We are thus working towards a shift from relying on defining expert views to challenge and incorporate more practical, field-based situations. Although expert opinions and alarmism still dominate cybersecurity, examining everyday cyber security can lead to new insights and approaches as we might start to think about it a little bit differently.

What have been particularly successful venues for impact?

The success of our collaboration with the Danish Business Authority stemmed from not pretending to have all the answers. It was not about claiming that we could solve all the issues of cyber security practices. Instead, we prioritized collaboration and communication holding regular meetings to keep aligned within the project.

At the same time, we can’t force research impact. It is more about identifying shared concerns with public stakeholders and negotiate and communicate about possible interventions that research can make. In our project, we were lucky to „intervene by invitation“, meaning that our collaborators had a certain frustration with how cybersecurity was understood in SMEs and because previous campaigns seemed to have failed. By finding collaborators like this, who welcome a slightly new way of looking at things, and who welcome intricate empirical stories, the social science perspectives of ADD can generate real, specific and local impact.

Now that you are leaving the ADD-project, what will you be moving on to next?

My next research project focus on telecommunication breakdowns and cyber-attacks in Greenland and Denmark. This project, funded by the Carlsberg Foundation is titled DigiBreak. Here, my colleague Mette Simonsen Abildgaard and I aim to understand the everyday ways people handle breakdowns of digital systems and develop practical solutions based on their resources at hand. In a second project to start in 2025, we will look more into Arctic infrastructure projects, specifically, in my case, aging data centers and cables in Iceland. This project is funded by the Independent Research Foundation. In many ways, the ADD project has lifted me off to investigate many more interesting facets of digitalization in Denmark and the Arctic.

What will you miss the most from being part of the ADD-project?
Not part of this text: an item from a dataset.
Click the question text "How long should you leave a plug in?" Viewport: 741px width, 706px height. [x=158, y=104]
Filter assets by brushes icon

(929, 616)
The interdisciplinarity that is integral to both the ADD-project as well as TANTlab at Aalborg University, where I have been based, is something that has intrigued me from the beginning. Bringing together people from so many different academic disciplines has been very interesting to be part of and is something that I think qualifies the broader debate about how digital technologies shape the Danish society. I think it’s very valuable for the many research projects in the ADD, to have it be formed by the discussions we have had across our many different disciplines from anthropology, data science, political science, organizational theory and more, to name but a few. I will miss that but look forward to following the project from the sidelines.